> _Seitenauszug_
%%

Im Draghi-Report steht, dass man auch privates Kapital für die Investitionen braucht. Wie könnte Österreich mithelfen, privates Kapital zu mobilisieren? – Marterbauer: Es braucht einen Mix aus öffentlichem und privatem Kapital. Ich bin recht skeptisch, wenn Incentivierung bedeutet, dass man aus den Budgets jetzt sehr viel beisteuern will. Einerseits kann ich immer sagen, ich habe das Geld nicht, Ende der Durchsage. Wir haben eine Budgetsituation, die uns keinen Spielraum ermöglicht. Andererseits wird völlig überschätzt, dass man irgendwelche steuerlichen Anreize brauchen würde, um irgendwas zu tun.

Boschan: Na ja, es gibt kein anderes Geld als privates Geld. Das vermeintlich staatliche Geld ist alles nur eine Ableitung von privatem Geld. Die Finanzierung erfolgt über Staatsschulden oder über Steuern. Als originäre Quelle steht immer die private Vermögensmasse dahinter. Es sind nicht nur die zukünftigen dramatischen Herausforderungen einer Transition in die CO2-freie Zukunft oder der Verteidigung zu bewältigen. Bestehende Herausforderungen im Sozialsicherungssystem vom Hier und Jetzt müssen finanziert werden. Das wird schuldenfinanziert in die Zukunft geschoben. Ich glaube schon, dass auch für diese gegenwärtigen Herausforderungen der Kapitalmarkt eine ganz entscheidende Rolle spielen kann.

Inwiefern? – Boschan: Zum Beispiel in der Anwendung jahrzehntelanger und erprobter Modelle bei der staatlichen Vorsorge, etwa wie bei den Schweden, den Niederländern oder Dänen. Wir wenden derzeit 13,7 Prozent des Budgets für Pensionen auf, das ist unfassbar. Der europäische Durchschnitt liegt bei elf Prozent. Schweden, die Niederlande und Dänemark rangieren zwischen sieben und neun Prozent. Wir haben ein sehr teures System. Aber das System muss auch bessere Ergebnisse bringen, und das tut es eben nicht. In Schweden werden derzeit 2,5 Prozent aus einem Umlageverfahren in den Kapitalmarkt orientiert. Das wurde vor 25 oder 30 Jahren eingeführt, übrigens immer durch sozialdemokratische Regierungen.

Es besteht überhaupt kein Anlass zu sagen, unser Pensionssystem ist irgendwie gefährdet. Im Pensionsbereich haben wir jetzt aufgrund der Krisen und der Demografie für zehn Jahre Finanzierungsprobleme. Danach sind die Pensionsausgaben flach bei 14 bis 14,5 oder manchmal 15 Prozent des BIPs.

%%

> _Datensatzauszüge_
%%

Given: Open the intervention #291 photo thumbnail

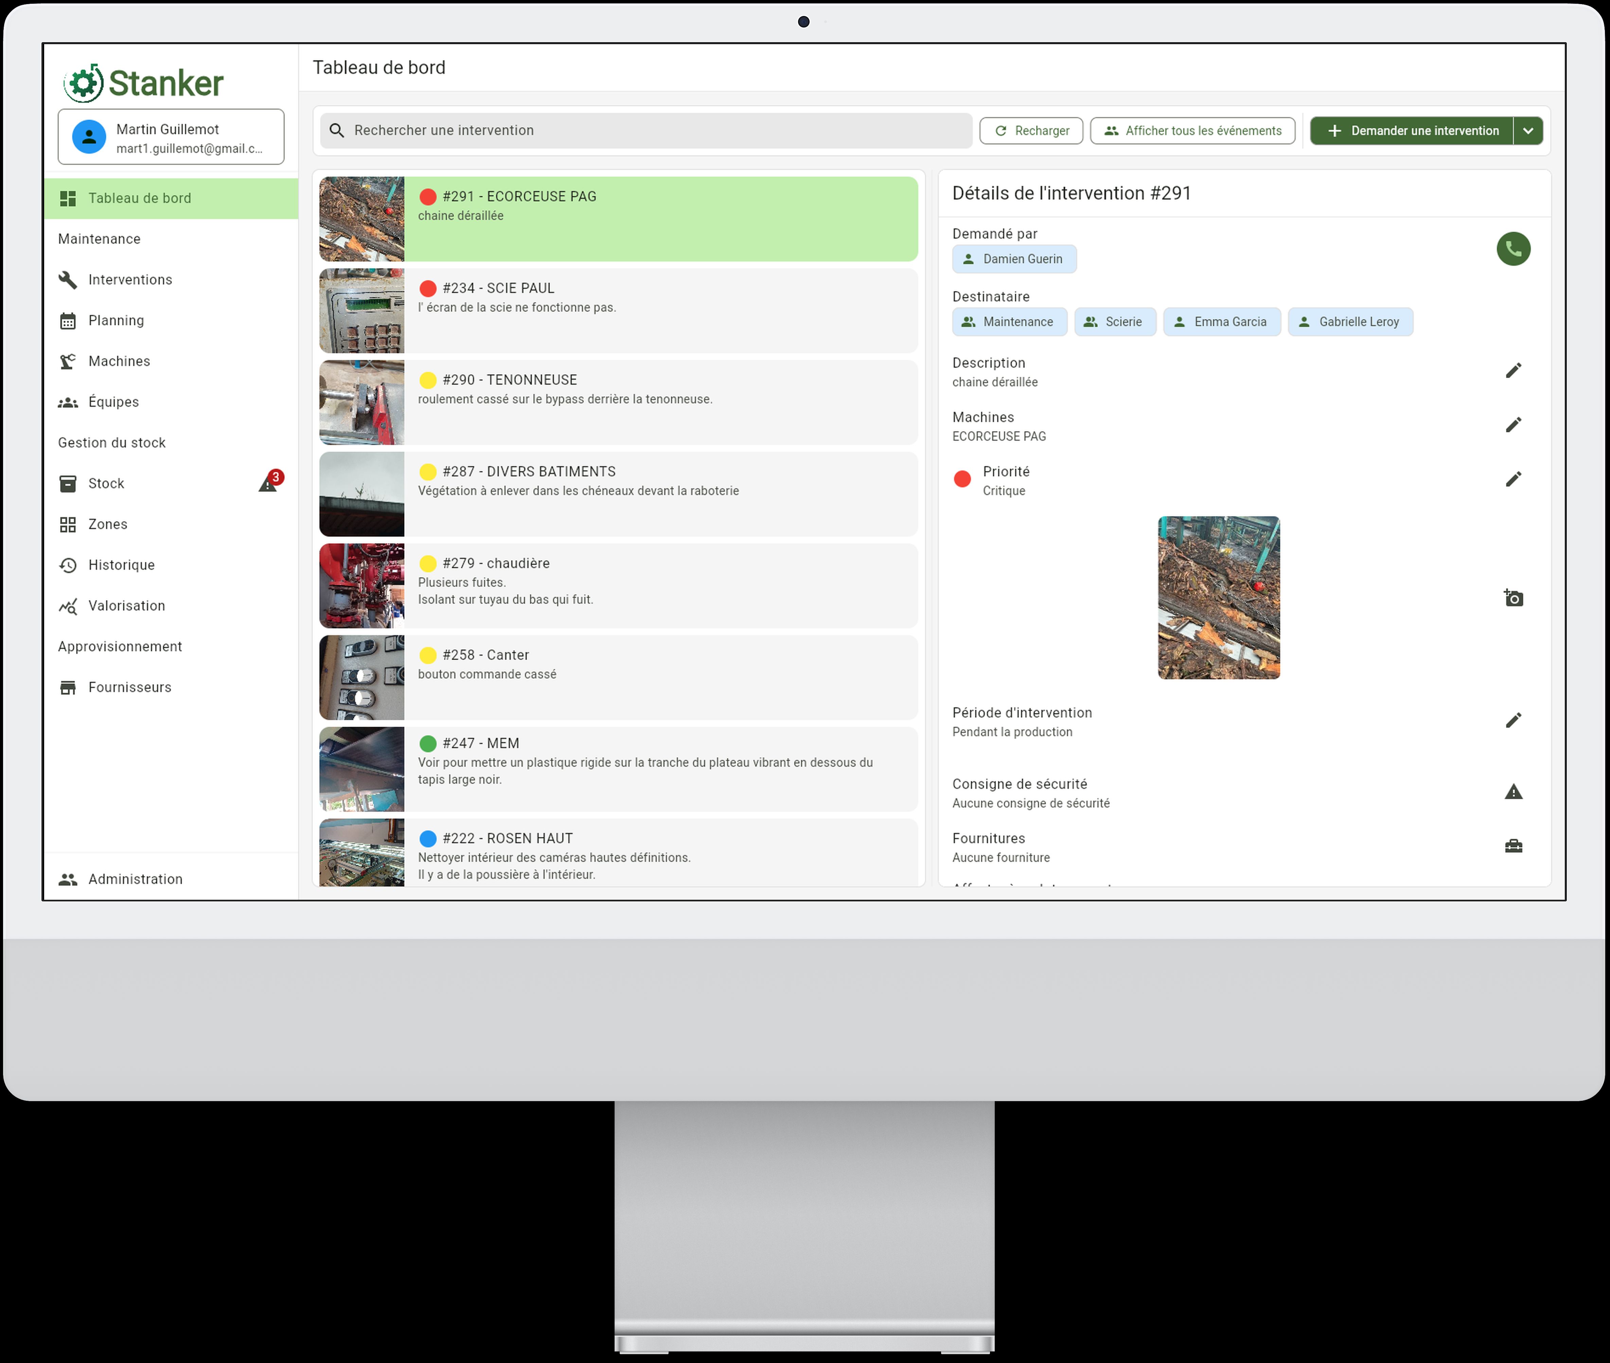Looking at the screenshot, I should point(1218,597).
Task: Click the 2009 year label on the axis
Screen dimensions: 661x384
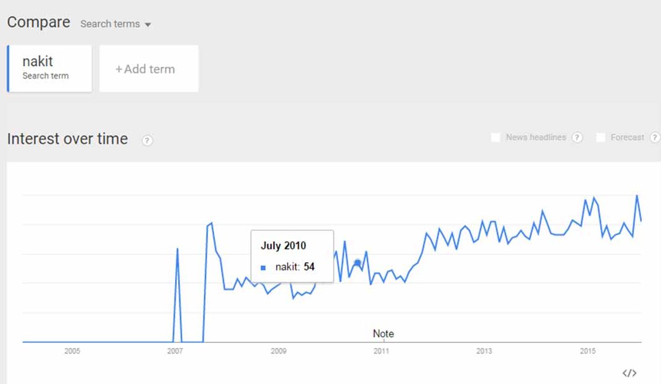Action: pos(278,352)
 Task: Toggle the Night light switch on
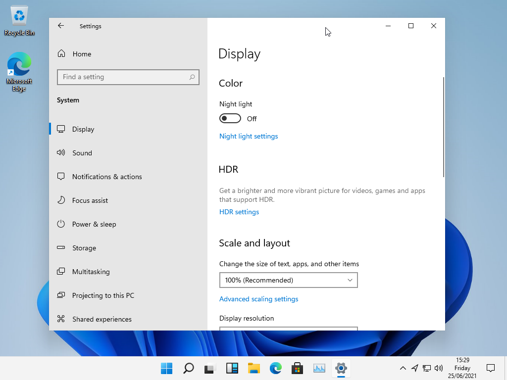click(x=230, y=119)
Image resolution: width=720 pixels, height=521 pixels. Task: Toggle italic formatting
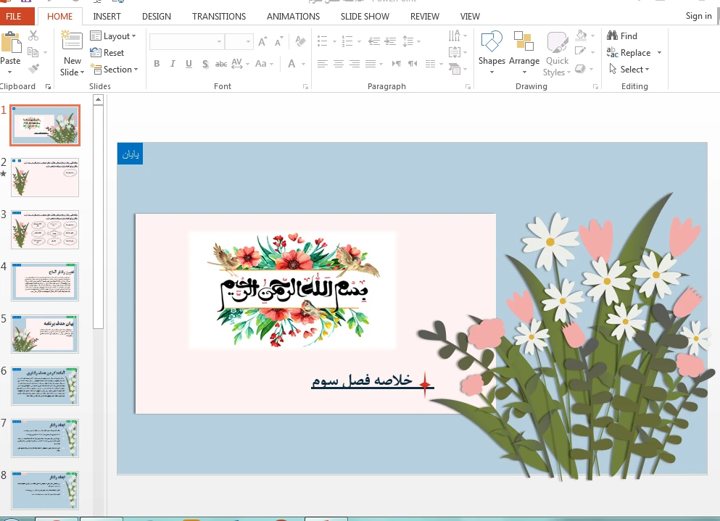coord(173,64)
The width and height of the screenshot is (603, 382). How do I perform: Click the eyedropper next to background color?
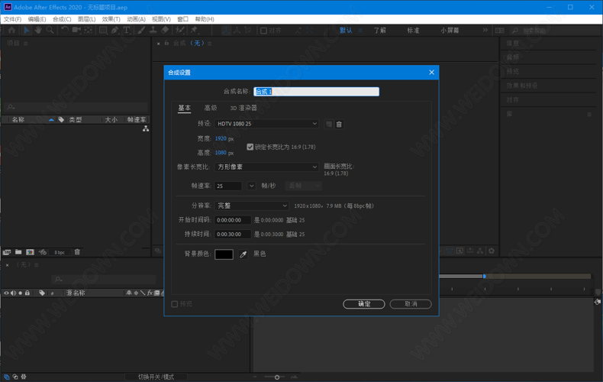[x=243, y=254]
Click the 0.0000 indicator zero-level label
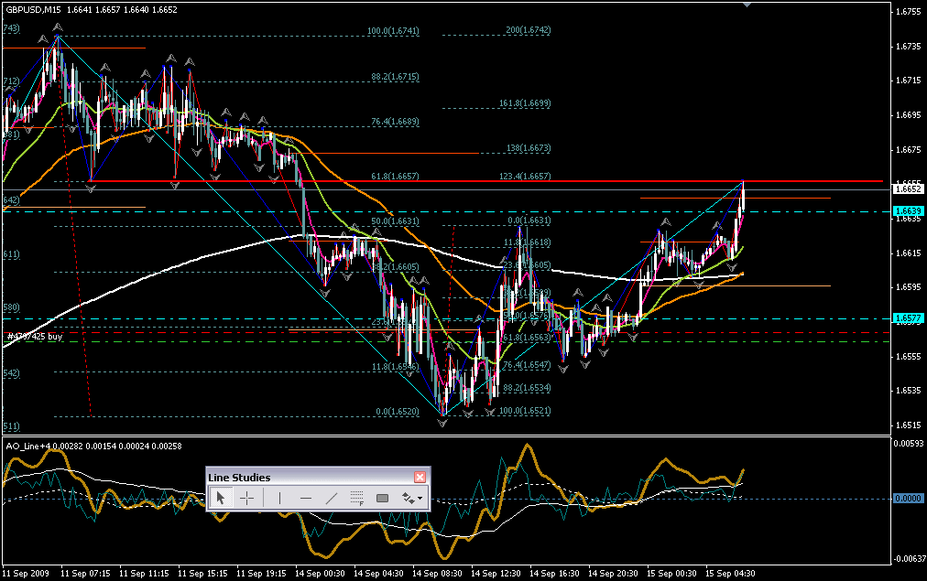This screenshot has width=927, height=581. (909, 499)
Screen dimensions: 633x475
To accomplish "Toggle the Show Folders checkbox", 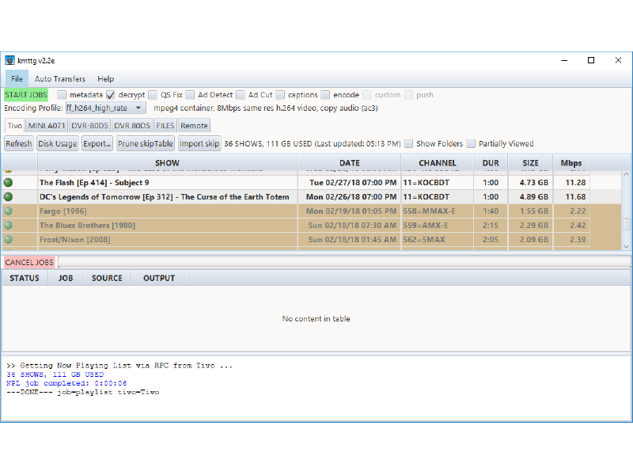I will (x=409, y=144).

%%

> _Aufgabenstellung_
Bei welchem Wert liegt laut Seitenauszug der europäische Durchschnitt beim Budgetanteil für Pensionen? Die Datensätze stehen in keinem Zusammenhang mit dem Seitenauszug.

> _Ergebnis der Aufgabe_
Bei elf Prozent.